Aim of the exercise: Would you please set down the entries below exactly as shown?

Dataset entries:
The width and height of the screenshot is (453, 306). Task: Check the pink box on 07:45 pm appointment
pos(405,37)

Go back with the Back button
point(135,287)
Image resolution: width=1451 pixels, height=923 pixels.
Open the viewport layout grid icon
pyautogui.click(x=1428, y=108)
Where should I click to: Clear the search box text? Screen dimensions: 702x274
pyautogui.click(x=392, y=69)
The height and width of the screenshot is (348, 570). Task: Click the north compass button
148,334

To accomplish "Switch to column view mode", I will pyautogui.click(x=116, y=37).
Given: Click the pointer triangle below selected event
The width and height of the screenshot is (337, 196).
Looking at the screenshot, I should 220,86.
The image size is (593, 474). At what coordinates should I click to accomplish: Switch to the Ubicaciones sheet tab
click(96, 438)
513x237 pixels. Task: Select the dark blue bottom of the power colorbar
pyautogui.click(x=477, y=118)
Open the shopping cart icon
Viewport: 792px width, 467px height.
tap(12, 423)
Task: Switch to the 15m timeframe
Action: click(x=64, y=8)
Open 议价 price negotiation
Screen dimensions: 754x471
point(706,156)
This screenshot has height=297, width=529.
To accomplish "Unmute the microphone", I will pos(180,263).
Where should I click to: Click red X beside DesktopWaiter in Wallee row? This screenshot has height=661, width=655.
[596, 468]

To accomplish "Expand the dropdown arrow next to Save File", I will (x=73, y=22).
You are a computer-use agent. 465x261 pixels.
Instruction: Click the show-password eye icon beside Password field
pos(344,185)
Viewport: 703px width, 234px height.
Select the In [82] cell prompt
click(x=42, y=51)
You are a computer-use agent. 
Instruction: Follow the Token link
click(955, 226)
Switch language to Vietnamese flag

Response:
The width and height of the screenshot is (453, 306). Task: Check the pink box on 07:45 pm appointment
pos(405,37)

Go back with the Back button
point(135,287)
Image resolution: width=1451 pixels, height=923 pixels.
Open the viewport layout grid icon
pyautogui.click(x=1428, y=108)
Where should I click to: Clear the search box text? Screen dimensions: 702x274
pyautogui.click(x=392, y=69)
The height and width of the screenshot is (348, 570). Task: Click the north compass button
148,334

To accomplish "Switch to column view mode", I will pyautogui.click(x=116, y=37).
Given: Click the pointer triangle below selected event
The width and height of the screenshot is (337, 196).
Looking at the screenshot, I should 220,86.
The image size is (593, 474). At what coordinates should I click to accomplish: Switch to the Ubicaciones sheet tab
click(96, 438)
513x237 pixels. Task: Select the dark blue bottom of the power colorbar
pyautogui.click(x=477, y=118)
Open the shopping cart icon
Viewport: 792px width, 467px height.
tap(12, 423)
Task: Switch to the 15m timeframe
Action: click(x=64, y=8)
Open 议价 price negotiation
Screen dimensions: 754x471
point(706,156)
This screenshot has height=297, width=529.
To accomplish "Unmute the microphone", I will pos(180,263).
Where should I click to: Click red X beside DesktopWaiter in Wallee row? This screenshot has height=661, width=655.
[596, 468]

To accomplish "Expand the dropdown arrow next to Save File", I will (x=73, y=22).
You are a computer-use agent. 465x261 pixels.
Instruction: Click the show-password eye icon beside Password field
pos(344,185)
Viewport: 703px width, 234px height.
Select the In [82] cell prompt
click(x=42, y=51)
You are a computer-use agent. 
Instruction: Follow the Token link
click(955, 226)
Switch language to Vietnamese flag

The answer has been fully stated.